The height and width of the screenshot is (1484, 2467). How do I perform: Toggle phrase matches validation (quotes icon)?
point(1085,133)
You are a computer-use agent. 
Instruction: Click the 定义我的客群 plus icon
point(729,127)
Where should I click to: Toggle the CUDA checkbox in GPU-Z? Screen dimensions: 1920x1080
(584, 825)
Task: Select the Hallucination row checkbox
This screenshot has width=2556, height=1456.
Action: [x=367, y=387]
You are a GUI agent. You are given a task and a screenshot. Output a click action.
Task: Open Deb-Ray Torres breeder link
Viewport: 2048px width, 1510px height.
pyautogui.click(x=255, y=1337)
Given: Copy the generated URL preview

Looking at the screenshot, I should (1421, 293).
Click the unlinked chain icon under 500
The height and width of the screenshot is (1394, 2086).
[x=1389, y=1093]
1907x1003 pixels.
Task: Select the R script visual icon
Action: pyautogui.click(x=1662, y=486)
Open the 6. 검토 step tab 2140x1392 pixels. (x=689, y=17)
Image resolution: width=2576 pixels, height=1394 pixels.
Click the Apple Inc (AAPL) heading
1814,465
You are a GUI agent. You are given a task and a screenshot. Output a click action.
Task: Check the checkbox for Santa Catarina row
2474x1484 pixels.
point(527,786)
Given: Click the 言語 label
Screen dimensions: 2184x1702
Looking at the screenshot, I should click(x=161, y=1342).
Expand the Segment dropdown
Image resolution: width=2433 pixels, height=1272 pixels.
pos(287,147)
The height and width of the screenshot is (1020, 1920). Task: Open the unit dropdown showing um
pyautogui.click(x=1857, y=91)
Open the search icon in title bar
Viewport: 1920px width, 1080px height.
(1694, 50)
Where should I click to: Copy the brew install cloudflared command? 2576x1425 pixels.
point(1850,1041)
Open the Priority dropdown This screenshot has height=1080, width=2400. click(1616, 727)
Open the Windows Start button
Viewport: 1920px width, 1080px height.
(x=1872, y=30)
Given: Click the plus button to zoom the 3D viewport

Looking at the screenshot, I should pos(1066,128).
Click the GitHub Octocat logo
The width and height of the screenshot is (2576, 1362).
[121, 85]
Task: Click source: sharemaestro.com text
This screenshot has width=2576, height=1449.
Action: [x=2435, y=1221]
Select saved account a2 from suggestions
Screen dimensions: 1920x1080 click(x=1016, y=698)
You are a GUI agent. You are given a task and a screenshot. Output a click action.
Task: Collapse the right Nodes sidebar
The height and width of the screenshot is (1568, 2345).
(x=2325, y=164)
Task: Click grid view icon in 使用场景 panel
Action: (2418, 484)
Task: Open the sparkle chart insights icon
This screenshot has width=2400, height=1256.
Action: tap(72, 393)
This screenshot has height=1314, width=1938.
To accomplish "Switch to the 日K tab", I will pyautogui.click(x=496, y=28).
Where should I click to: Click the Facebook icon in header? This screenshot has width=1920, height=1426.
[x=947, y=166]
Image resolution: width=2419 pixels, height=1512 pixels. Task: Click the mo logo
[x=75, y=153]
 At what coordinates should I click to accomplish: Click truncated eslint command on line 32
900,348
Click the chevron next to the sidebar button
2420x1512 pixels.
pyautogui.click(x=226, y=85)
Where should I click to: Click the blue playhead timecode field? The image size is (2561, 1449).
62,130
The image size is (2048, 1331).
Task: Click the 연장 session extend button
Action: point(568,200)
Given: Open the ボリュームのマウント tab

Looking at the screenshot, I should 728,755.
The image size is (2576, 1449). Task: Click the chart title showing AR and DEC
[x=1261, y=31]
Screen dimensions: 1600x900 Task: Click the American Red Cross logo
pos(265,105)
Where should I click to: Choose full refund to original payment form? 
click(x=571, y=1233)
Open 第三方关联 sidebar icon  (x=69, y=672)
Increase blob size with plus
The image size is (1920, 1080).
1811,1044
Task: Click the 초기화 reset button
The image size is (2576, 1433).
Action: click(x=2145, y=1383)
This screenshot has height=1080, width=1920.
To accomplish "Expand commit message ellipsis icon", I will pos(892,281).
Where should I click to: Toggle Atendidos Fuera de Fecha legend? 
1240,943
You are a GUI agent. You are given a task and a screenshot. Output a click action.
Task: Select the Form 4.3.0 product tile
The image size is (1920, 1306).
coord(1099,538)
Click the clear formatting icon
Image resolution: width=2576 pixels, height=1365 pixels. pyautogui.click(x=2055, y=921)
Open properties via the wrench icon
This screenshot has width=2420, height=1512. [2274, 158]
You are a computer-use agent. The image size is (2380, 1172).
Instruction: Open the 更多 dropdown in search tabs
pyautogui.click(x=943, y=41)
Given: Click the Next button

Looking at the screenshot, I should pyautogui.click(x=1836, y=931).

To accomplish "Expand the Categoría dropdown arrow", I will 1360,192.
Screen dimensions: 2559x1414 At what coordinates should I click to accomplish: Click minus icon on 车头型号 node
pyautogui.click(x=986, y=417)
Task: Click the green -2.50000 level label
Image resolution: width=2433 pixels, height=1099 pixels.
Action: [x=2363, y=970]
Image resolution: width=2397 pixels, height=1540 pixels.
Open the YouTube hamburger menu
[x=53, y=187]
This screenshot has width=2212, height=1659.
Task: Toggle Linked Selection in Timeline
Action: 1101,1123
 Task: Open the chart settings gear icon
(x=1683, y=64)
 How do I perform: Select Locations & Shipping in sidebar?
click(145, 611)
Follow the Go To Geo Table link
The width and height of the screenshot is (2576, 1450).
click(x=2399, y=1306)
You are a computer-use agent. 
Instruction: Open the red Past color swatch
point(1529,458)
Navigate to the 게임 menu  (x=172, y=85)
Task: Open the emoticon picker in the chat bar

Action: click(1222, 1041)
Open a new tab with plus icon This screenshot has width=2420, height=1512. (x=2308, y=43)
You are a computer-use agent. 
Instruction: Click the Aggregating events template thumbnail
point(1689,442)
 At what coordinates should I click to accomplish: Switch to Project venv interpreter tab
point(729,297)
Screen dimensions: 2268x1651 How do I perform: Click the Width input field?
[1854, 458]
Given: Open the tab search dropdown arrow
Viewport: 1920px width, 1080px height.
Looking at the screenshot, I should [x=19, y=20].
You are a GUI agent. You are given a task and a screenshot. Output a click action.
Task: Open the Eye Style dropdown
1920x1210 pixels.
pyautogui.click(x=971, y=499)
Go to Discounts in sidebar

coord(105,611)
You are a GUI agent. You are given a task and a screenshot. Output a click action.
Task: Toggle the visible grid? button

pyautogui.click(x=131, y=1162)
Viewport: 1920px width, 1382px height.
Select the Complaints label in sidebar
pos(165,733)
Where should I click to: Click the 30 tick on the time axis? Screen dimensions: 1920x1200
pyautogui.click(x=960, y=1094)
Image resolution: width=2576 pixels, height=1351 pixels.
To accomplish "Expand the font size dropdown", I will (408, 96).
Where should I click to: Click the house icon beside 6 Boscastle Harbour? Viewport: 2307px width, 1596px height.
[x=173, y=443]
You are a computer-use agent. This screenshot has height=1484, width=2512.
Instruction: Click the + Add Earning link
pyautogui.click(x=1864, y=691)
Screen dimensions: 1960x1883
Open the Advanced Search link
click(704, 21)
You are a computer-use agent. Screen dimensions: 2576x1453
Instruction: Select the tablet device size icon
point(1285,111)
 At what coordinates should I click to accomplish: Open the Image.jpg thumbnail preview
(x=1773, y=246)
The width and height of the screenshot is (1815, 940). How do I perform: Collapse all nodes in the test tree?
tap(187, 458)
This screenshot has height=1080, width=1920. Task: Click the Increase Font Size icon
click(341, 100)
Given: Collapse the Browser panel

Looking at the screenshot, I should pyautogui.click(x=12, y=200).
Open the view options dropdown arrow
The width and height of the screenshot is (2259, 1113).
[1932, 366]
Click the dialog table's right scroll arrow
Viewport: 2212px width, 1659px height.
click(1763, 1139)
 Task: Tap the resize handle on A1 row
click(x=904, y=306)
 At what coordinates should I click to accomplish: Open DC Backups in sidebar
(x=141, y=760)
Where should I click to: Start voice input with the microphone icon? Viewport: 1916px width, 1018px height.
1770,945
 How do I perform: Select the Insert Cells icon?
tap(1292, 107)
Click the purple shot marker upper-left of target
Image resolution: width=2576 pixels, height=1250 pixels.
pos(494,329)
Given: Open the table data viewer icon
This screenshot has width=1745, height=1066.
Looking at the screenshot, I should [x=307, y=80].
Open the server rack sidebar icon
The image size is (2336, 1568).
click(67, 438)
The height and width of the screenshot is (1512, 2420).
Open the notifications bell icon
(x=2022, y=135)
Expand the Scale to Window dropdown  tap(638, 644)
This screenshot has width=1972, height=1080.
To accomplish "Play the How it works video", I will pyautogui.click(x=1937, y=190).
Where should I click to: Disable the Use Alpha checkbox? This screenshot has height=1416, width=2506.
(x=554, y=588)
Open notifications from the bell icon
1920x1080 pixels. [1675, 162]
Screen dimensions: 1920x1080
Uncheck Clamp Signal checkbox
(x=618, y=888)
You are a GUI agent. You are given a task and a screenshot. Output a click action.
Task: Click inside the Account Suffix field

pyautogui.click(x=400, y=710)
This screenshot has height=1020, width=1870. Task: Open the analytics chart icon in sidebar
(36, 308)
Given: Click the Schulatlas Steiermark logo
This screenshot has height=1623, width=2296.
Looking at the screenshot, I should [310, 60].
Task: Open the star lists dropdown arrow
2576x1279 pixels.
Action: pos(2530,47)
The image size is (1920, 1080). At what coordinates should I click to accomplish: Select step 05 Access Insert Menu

##########

Using the entries above, return exactly the lines from the line with "The width and height of the screenshot is (2576, 1450)." to the line with "Given: Open the tab search dropdown arrow", counting both of those lines.

The width and height of the screenshot is (2576, 1450).
click(x=2399, y=1306)
You are a computer-use agent. 
Instruction: Open the red Past color swatch
point(1529,458)
Navigate to the 게임 menu  (x=172, y=85)
Task: Open the emoticon picker in the chat bar

Action: click(1222, 1041)
Open a new tab with plus icon This screenshot has width=2420, height=1512. (x=2308, y=43)
You are a computer-use agent. 
Instruction: Click the Aggregating events template thumbnail
point(1689,442)
 At what coordinates should I click to accomplish: Switch to Project venv interpreter tab
point(729,297)
Screen dimensions: 2268x1651 How do I perform: Click the Width input field?
[1854, 458]
Given: Open the tab search dropdown arrow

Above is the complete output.